Faudrait-il créer une branche armée aux parents des détenus libanais en Syrie ? ...

Les parents des détenus libanais en Syrie dénoncent la léthargie du gouvernement et se demandent s’ils devraient constituer « une branche armée » pour que les responsables accordent plus d’importance à leur cause.

Dans le jardin Gebran Khalil Gebran au centre-ville de Beyrouth, des parents de détenus libanais en Syrie posent pour la énième fois devant des journalistes venus les rencontrer à l’occasion de la Journée mondiale des disparus (30 août).Photo tirée du groupe Facebook des familles des disparus libanais en Syrie

« Pourquoi ne pas créer une branche armée du comité des parents des détenus libanais en Syrie ? Peut-être que les responsables finiront à ce moment-là par nous accorder de l’importance ! »


Dans le jardin Gebran Khalil Gebran, place Riad el-Solh, au centre-ville de Beyrouth, Samia Abdallah sirote son café dans un gobelet en plastique, sous un soleil de plomb. Entourée de quelques mères, des compagnes dans le combat que les familles des Libanais détenus dans les geôles syriennes mènent depuis des décennies, elle lance d’un ton badin, qui cache une grande détresse et amertume, que « les parents » ont décidé d’avoir « leur branche armée, peut-être que cela nous permettra de faire avancer nos revendications ».

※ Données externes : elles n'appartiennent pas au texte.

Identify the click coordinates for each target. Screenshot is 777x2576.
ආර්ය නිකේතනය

Samia Abdallah, dont le frère Imad est enlevé depuis 1984 alors qu’il avait 20 ans, ne cache pas sa colère. « Nous devons agir pour que notre gouvernement sorte de sa léthargie et accorde à notre cause l’attention qu’elle mérite, s’insurge-t-elle. Devons-nous, nous aussi, nous mettre à enlever des gens pour qu’on se décide à s’occuper de notre dossier ? Nous ne pouvons pas le faire ! Nous ne pouvons pas faire endurer à d’autres familles la souffrance que nous vivons depuis près de trois décennies. Il n’est pas dans nos habitudes de priver des personnes de leur liberté ni de descendre dans les rues et de déstabiliser la paix civile. C’est inconcevable. Nous voulons maintenir le caractère pacifique de notre mouvement. Malheureusement, le gouvernement conçoit cela comme étant une faiblesse. Nos responsables ne comprennent pas que nous ne recherchons que la vérité. Aujourd’hui, ils ne s’intéressent qu’à l’affaire des onze pèlerins (dix après la libération de Hussein Omar, le 25 août dernier), parce que les agissements de leurs familles les inquiètent. Nous aurions pu agir de la même sorte. Nous aurions pu couper les routes, mettre le feu aux pneus et enlever les gens. Nous ne l’avons pas fait parce que nous respectons notre gouvernement, qui, malheureusement, ne nous rend pas la pareille. »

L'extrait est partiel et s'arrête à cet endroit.